Media Contact

Contact: media@acludc.org

February 1, 2023

The following statement can be attributed to Monica Hopkins, Executive Director of the ACLU of the District of Columbia:

“In the wake of police killings of Black people, including Tyre Nichols in Memphis, the ACLU-D.C. calls on the D.C. Council to disband the Metropolitan Police Department’s unaccountable and dangerous Gun Recovery Unit (GRU).

The GRU has demonstrated a clear pattern of abuse and acting with impunity. In 2018, M.B. Cottingham, a 40-year-old District resident represented by the ACLU-D.C., settled his case against GRU officer Sean Lojacono for an unconstitutional and exceedingly invasive bodily search. Too many Black community members have testified before Council every year about the harm inflicted by police officers. A 2020 D.C. Council mandated report of the city's special gun recovery and narcotics unit found that 87 percent of people stopped were Black — accounting for 91 percent of arrests and 100 percent of use-of-force incidents. However, white people accounted for just 5 percent of arrests.

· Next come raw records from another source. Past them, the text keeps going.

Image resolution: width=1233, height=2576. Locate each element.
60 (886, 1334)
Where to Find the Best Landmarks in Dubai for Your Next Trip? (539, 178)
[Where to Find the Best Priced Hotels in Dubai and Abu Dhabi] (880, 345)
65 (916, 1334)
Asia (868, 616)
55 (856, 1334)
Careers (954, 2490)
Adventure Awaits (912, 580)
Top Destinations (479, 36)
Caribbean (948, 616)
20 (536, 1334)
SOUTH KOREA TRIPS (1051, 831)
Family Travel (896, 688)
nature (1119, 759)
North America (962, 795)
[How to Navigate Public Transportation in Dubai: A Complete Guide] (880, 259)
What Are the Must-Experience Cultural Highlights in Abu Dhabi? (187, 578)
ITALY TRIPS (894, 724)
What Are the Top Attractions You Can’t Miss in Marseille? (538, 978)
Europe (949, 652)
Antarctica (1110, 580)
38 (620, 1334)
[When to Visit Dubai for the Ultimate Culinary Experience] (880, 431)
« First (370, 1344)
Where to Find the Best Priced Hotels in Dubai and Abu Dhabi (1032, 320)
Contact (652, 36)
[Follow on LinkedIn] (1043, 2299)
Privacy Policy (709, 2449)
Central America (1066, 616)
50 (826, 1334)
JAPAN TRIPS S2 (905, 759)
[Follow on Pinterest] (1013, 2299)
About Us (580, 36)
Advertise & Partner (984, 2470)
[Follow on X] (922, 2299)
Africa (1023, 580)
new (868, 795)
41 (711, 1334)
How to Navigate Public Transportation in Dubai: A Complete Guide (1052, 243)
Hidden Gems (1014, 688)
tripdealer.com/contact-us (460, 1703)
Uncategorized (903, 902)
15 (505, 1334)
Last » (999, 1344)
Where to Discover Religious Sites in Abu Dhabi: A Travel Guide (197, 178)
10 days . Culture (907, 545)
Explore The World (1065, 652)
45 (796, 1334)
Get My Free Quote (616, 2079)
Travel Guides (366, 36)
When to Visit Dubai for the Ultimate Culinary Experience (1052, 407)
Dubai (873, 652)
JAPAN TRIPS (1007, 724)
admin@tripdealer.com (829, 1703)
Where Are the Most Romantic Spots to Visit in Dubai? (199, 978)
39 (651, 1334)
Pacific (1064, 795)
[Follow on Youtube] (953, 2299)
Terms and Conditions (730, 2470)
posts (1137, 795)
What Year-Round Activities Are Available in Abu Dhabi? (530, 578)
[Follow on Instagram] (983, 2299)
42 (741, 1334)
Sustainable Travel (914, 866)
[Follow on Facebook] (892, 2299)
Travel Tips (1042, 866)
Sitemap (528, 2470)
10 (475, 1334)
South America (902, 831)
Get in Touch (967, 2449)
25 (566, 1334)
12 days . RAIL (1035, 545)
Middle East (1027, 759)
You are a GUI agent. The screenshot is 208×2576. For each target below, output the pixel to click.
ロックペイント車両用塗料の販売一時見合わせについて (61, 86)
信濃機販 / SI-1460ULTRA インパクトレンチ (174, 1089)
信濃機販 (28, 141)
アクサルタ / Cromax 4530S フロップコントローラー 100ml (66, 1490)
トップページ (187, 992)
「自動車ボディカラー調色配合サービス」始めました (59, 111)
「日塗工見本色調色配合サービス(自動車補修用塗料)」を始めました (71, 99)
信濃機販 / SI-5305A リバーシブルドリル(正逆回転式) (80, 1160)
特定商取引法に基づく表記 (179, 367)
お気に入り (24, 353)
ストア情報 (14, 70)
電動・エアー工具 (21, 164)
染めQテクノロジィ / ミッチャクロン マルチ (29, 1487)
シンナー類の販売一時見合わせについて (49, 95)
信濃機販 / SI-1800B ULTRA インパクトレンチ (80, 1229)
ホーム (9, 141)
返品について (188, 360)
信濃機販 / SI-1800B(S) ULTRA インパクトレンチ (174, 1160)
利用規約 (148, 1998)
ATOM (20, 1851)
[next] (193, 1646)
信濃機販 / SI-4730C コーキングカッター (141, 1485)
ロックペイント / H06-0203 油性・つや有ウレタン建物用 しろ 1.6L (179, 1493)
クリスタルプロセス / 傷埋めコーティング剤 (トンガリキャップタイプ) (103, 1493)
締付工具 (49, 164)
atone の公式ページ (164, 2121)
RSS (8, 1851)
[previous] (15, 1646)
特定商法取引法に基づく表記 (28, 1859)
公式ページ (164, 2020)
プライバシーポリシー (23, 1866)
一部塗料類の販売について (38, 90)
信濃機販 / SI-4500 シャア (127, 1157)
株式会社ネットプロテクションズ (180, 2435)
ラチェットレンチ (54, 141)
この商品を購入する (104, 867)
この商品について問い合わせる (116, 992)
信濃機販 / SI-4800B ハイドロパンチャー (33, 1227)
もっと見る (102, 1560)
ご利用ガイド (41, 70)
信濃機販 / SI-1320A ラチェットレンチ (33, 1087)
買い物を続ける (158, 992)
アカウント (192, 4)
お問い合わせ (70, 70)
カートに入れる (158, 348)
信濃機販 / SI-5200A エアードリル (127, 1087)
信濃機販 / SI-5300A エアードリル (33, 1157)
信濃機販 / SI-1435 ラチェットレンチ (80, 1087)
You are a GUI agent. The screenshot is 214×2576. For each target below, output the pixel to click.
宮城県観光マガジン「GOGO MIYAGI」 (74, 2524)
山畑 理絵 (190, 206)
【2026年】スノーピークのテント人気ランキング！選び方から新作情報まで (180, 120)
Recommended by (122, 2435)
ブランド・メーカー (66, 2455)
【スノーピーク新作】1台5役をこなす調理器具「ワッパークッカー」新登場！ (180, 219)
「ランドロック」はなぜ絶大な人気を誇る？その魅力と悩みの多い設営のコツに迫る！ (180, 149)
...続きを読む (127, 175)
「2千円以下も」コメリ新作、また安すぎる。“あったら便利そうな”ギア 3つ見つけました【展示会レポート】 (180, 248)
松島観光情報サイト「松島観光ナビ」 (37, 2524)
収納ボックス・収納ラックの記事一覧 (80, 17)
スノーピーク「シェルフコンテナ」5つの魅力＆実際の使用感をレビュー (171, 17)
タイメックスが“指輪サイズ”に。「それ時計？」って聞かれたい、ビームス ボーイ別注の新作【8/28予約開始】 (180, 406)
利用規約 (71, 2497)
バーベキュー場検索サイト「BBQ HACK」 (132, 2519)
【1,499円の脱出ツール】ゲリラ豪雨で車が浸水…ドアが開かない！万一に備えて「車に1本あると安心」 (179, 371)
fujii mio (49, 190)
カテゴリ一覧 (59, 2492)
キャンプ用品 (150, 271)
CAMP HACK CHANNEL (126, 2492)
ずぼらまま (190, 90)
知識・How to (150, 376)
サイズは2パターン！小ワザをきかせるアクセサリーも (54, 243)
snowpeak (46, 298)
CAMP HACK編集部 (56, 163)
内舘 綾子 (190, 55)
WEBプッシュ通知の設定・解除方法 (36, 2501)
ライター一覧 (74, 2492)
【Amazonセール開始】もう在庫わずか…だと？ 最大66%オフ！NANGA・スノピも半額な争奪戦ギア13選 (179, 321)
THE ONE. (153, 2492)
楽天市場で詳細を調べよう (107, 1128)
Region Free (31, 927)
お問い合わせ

We hear a lot about gun recovery ends justifying the brutal means of this unit. Still, there is very little review of how a gun was recovered, how an arrest was made, or how often these recoveries have been admissible in court as evidence. This unevidenced "ends justify the means" mentality has denied people due process and has sanctioned aggressive tactics that harm the District’s Black communities. As we head into agency oversight season, we urge the D.C. Council to demand accurate reporting that can clearly demonstrate the GRU's effects. While we get these answers, the Council must disband the GRU to prevent significant future harm that we know the unit has caused in the past.

In response to police brutality, some have called for more training. ACLU-D.C. has continually called for transparency, audits, and reporting. There have been multiple lawsuits against the GRU and countless complaints of harm. Yet still, the GRU continues to traumatize Black communities without any oversight. The District must work toward real solutions that address the root causes of harm and not let a dangerous and failing program continue. District residents deserve to have our rights and liberties respected while we work to make public safety a reality for all.”